Content starts
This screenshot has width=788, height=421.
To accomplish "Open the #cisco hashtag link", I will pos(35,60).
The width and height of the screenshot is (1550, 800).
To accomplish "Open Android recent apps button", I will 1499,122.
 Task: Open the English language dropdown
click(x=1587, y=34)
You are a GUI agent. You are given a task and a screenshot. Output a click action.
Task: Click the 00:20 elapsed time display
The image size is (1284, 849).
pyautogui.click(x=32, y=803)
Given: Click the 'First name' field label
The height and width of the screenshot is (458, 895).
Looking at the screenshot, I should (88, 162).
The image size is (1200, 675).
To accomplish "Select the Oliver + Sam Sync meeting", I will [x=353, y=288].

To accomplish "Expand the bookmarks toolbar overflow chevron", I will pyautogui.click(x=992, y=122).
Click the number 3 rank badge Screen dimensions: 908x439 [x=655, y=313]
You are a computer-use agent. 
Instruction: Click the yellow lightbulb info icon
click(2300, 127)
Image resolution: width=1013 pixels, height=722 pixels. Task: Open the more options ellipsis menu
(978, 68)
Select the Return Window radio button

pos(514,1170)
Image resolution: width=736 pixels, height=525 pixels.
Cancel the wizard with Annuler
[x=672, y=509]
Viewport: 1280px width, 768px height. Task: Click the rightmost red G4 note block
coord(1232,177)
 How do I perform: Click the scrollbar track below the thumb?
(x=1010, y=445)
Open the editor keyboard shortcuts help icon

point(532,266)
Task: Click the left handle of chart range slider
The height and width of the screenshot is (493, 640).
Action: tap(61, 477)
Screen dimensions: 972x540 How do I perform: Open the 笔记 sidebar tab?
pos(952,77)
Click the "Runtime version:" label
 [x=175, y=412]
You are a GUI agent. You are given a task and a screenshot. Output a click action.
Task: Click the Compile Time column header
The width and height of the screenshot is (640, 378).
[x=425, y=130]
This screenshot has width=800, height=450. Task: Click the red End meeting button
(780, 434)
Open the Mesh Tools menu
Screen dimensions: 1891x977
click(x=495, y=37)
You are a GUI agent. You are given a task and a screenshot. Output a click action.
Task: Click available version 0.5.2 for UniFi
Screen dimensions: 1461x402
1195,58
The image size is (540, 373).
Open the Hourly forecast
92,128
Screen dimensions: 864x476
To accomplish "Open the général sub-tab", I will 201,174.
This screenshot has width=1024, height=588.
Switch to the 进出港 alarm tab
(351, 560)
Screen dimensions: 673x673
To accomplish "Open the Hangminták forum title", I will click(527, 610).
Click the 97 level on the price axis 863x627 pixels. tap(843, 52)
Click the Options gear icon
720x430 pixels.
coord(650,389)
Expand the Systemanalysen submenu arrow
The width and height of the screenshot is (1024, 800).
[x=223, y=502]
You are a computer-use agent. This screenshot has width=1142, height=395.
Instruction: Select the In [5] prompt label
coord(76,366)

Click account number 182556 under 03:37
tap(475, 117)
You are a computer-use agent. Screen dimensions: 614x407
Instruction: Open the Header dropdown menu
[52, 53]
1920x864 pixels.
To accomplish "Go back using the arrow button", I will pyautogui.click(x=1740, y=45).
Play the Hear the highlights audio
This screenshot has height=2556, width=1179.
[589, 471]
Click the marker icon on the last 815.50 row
Content ends
▶ Problem statement
Find all lines holding the word "computer" in the records above and copy them.

▶ Answer space
You are a computer-use agent. 
You are a computer-use agent. This screenshot has width=1142, height=395.
You are a computer-use agent. Screen dimensions: 614x407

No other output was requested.